A Roundup of Affirmative Action Takes as SCOTUS Hears Arguments in Harvard, UNC Cases
With the U.S. Supreme Court hearing two major affirmative-action cases today — Students for Fair Admissions v. UNC and Students for Fair Admissions v. Harvard — higher-ed experts and the public alike are looking for clues to how the justices are leaning. The moment has also seen an outpouring of argumentation in the media. Here’s a roundup of how that debate is playing out. —The Editors
Dahlia Lithwick and Mark Joseph Stern, Slate: “What was perhaps most remarkable in these largely predictable arguments was how much time the conservative justices devoted to pure policy arguments. These justices dislike affirmative action for a whole lot of deep emotional reasons that, it turns out, have nothing to do with the Constitution.”
Megan McArdle, The Washington Post: “No matter what you think of this court, we were probably going to eventually end up here. America’s decades-old racial settlement had many cracks, but it was a workable solution to real problems. However, it has gone on for far longer than could have been anticipated, a fact that came up repeatedly during Monday’s oral arguments, and time has deepened the early cracks into gaping fissures.”

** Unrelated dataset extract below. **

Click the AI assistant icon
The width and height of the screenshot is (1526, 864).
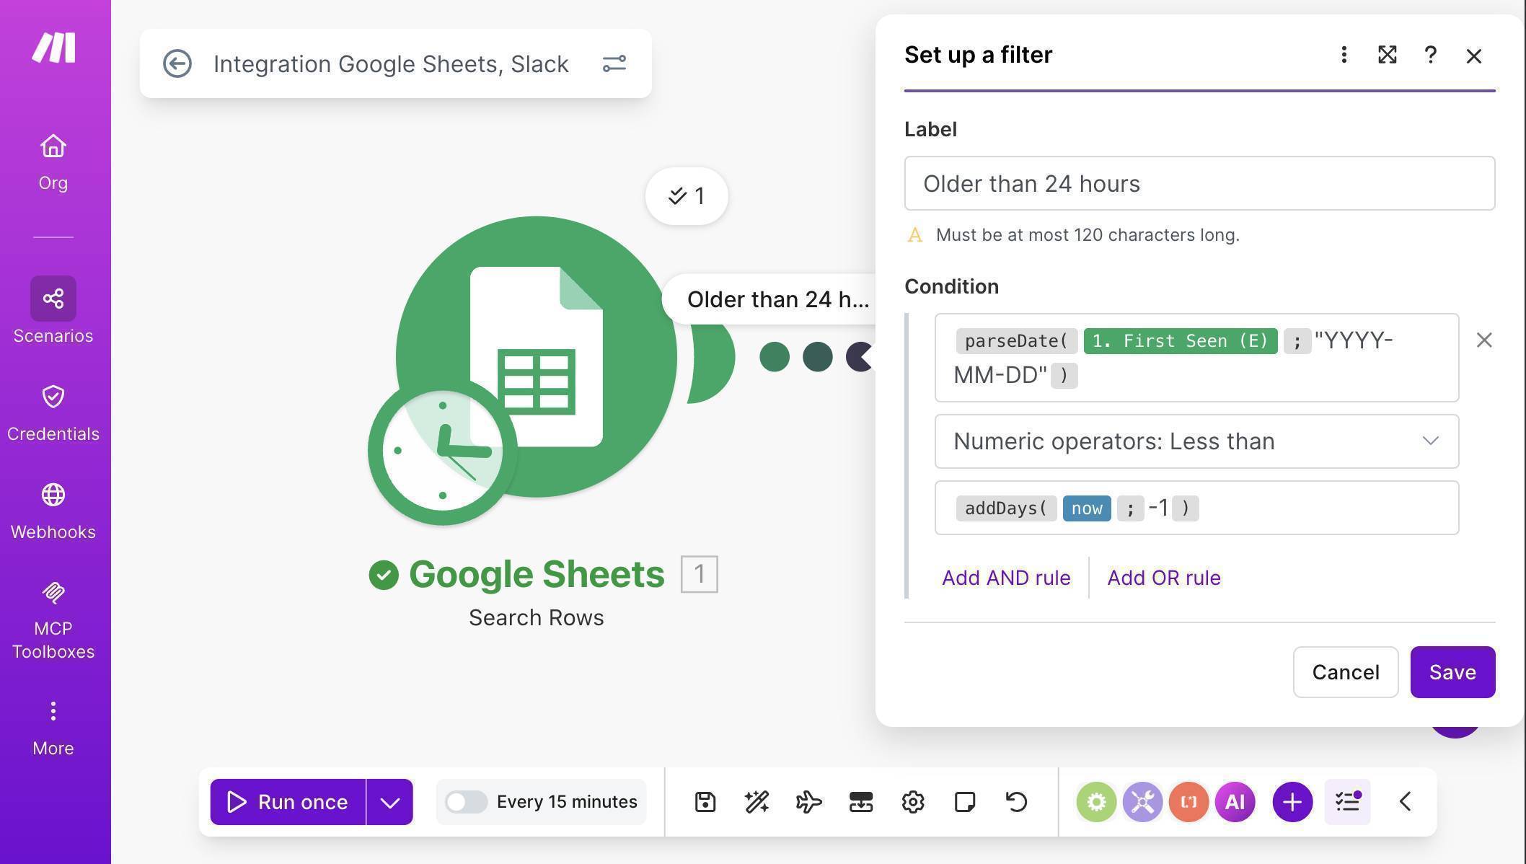pyautogui.click(x=1235, y=801)
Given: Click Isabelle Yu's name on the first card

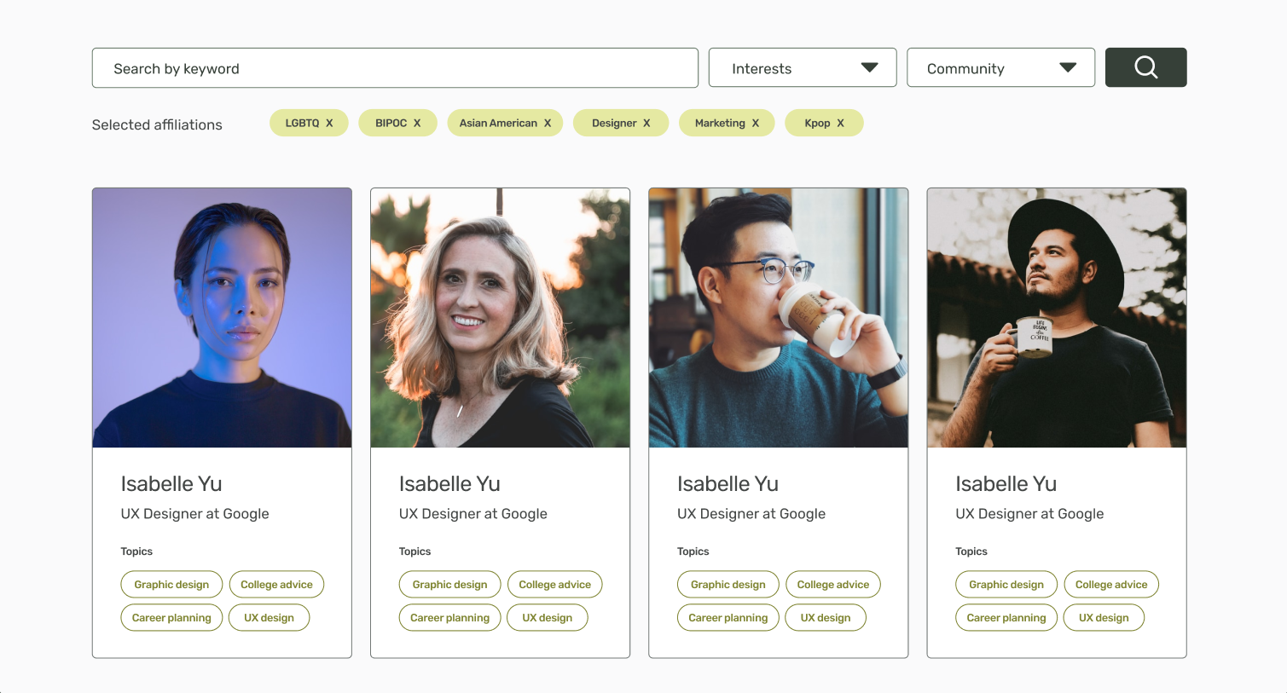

The Economist: “Two hours into the marathon hearings, Justice [Elena] Kagan asked Ms. [Elizabeth] Prelogar [the U.S. solicitor general] whether a ‘committed originalist’ like most members of the conservative majority would find the 14th Amendment’s Equal Protection Clause to bar race-consciousness. There is ‘nothing in history’ to support a principle of race-blindness in the amendments passed in the wake of the Civil War, she said.”
Adam Liptak, The New York Times: “In general, two themes ran through questions from the court’s conservatives: that educational diversity can be achieved without directly taking account of race and that there must come a time when colleges and universities stop making such distinctions.”